These lines are perhaps the most famous in the history of poetry, regardless of whether or not one recognizes them as belonging to Shakespeare. Straight away, Shakespeare uses the metaphor of marriage to compare it to true, real love. He is saying that there is no reason why two people who truly love should not be together; nothing should stand in their way. Perhaps he is speaking about his feelings for the unknown young man for whom the sonnet is written. Shakespeare was unhappily married to Anne Hathaway, and so perhaps he was rationalizing his feelings for the young man by stating there was no reason, even if one is already married, that two people who are truly in love should not be together. The second half of the second line begins a new thought, which is then carried on into the third and fourth lines. He writes,
Love is not love
Which alters when it alteration finds,
Or bends with the remover to remove.
Shakespeare is continuing with his thought that true love conquers all. In these lines, the speaker is telling the reader that if love changes, it is not truly loved because if it changes, or if someone tries to “remove” it, nothing will change it. Love does not stop just because something is altered. As clichéd as it sounds, true love, real love, lasts forever.

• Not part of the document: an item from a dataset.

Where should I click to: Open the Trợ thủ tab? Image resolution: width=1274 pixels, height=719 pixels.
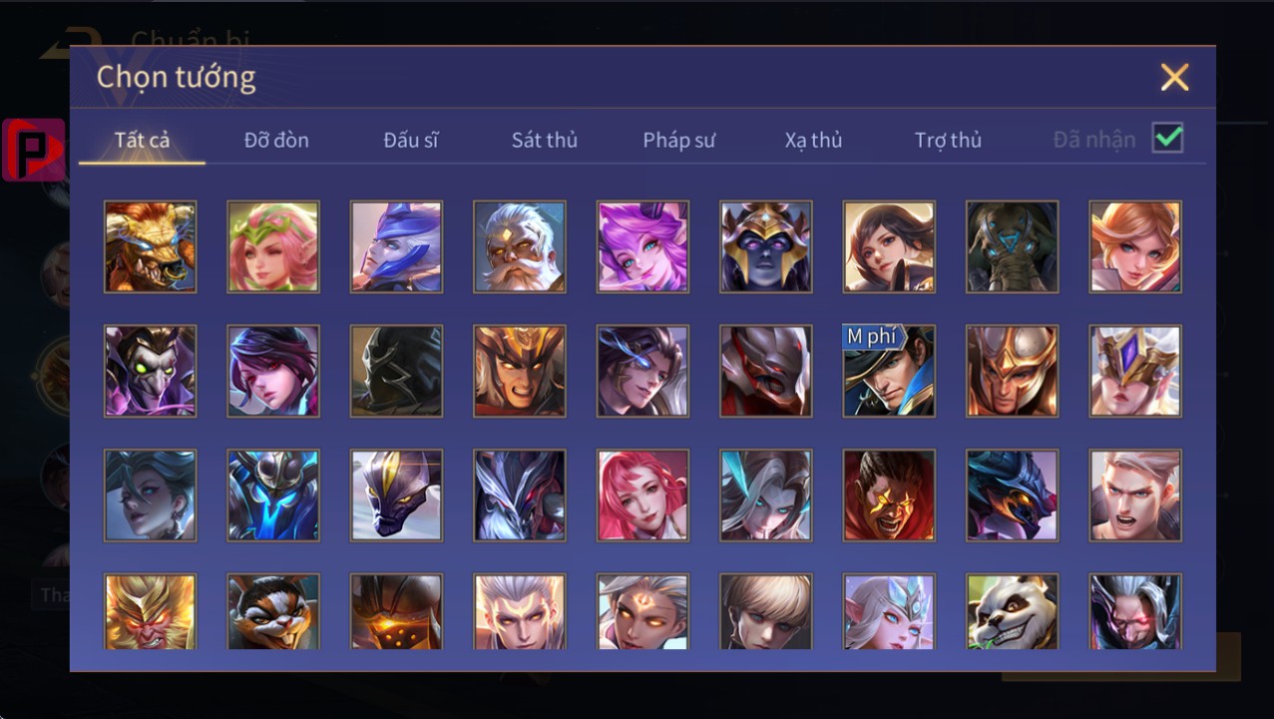pyautogui.click(x=948, y=140)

The second quatrain of Sonnet 116 begins with some vivid and beautiful imagery, and it continues with the final thought pondered in the first quatrain. Now that Shakespeare has established what love is not—fleeting and ever-changing—he can now tell us what love is. He writes,
O no, it is an ever fixed mark
That looks on tempests and is never shaken…
Here, Shakespeare tells his readers that love is something that does not shift, change, or move; it is constant and in the same place, and it can weather even the most harrowing of storms or tempests and is never even shaken, let alone defeated. While weak, it can be argued here that Shakespeare decides to personify love since it is something that is intangible and not something that can be defeated by something tangible, such as a storm. In the next line, Shakespeare uses the metaphor of the North Star to discuss love. He writes,
It is the star to every wand’ring bark,
Whose worth’s unknown, although his height be taken.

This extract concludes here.